Got this tractor just over a year ago. Used it cutting grass and it did great as long as the grass wasn't too tall. At some point I let the grass get long and went to cut it, only to find out the tractor didn't have the power to cut it; which obviously isn't okay. The tractor starts fine but once it stalls out takes a few minutes sitting before it will start again.
Blades are sharp, gas is good, spark is fine (though the wire is pretty worn) and compression tests well enough. (less than a pound under recommendations) I adjusted the fuel mix, made sure it was getting fuel, no vapor lock or anything. No improvement.
The previous owner said he had seals replaced and engine internals cleaned, if I recall. Searching forums like this one it seemed that replacing the capacitor in the magneto may help; but it did not. I went into the engine for an inspection and the cylinder walls are downright angular!
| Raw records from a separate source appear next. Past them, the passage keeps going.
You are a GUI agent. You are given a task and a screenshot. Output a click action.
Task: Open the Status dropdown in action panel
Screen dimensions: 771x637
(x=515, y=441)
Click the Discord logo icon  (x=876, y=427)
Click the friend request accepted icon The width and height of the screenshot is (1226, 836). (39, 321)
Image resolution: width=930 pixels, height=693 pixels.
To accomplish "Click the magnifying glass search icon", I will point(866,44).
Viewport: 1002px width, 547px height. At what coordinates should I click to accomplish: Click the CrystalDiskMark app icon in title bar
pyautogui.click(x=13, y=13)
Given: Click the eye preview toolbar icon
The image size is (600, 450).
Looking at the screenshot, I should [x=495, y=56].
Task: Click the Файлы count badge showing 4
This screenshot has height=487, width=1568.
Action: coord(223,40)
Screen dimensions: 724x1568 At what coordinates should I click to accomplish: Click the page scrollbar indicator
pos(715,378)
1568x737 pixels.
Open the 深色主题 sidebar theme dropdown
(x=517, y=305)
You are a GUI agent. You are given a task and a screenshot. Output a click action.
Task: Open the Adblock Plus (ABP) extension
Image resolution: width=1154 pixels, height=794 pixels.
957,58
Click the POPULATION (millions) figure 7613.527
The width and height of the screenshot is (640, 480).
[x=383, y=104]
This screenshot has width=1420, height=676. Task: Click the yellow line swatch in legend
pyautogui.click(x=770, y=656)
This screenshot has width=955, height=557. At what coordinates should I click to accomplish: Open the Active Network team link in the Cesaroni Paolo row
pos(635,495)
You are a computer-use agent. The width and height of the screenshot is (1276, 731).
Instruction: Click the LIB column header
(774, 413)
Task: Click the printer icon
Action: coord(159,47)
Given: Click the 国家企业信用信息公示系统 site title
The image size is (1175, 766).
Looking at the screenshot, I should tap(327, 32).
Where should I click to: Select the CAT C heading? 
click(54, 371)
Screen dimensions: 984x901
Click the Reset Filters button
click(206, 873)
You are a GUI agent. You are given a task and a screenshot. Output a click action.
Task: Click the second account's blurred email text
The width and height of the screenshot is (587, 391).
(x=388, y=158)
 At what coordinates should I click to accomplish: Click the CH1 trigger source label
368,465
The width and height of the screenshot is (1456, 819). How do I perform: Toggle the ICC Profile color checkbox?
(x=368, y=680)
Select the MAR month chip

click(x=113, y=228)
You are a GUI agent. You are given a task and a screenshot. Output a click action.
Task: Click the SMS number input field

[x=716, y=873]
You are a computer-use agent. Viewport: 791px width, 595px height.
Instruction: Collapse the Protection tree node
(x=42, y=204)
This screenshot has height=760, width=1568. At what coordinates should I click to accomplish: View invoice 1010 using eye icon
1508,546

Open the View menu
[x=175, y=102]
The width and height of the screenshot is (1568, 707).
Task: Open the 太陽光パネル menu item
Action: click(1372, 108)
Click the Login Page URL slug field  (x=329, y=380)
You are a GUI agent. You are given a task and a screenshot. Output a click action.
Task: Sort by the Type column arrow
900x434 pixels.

It's amazing the thing runs, if you ask me. I imagine this needs fixing, but I've never worked with jugs; do they need replaced or can this be bored out of it? If not I will take it to the shop, buy the jug/rings and maybe a piston. Does someone make new jugs or would I rely on finding an old one in good shape?
Can anyone provide some insight on if this is the answer or if there is something else I need to look into?


----------



## pogobill (Jan 31, 2012)

Welcome to the forum. I can't give you much insight, although there is a Gravely site that sells every part except the cylinder. But they do rebuild. It might be best to talk to a local machine shop or engine re-builder. I'll attach the link to the parts site. Maybe a read will help you decide what to do.
http://gtgravelyparts.com/7_6HP_engineparts.html
For fun!
http://www.gravelymanuals.com/pdf/Convert_76_Own_Man_0174.pdf


----------



## Bob Driver (Nov 1, 2017)

Rebuild is just like a motorcycle engine with a jug. Pistons/rings available to .040 over for $75 for the set is CHEAP!!!!! Any machine shop with a boring bar can do the machining.


----------



## Groo (Jan 17, 2020)

yup. bring the jug to an engine machining shop. available overbore are 10,20,30,40. No sense jumping to 40 if you don't have to. Give the next guy a chance to rebuild it again after you.

the bad news is; I doubt you'll experience a massive power boost from this. In my experience stuff like this fixes a starting issue. If it can build enough compression to start, it has more than enough compression to make power. I might take another look at throttle linkages, governor function, and that type of thing.


----------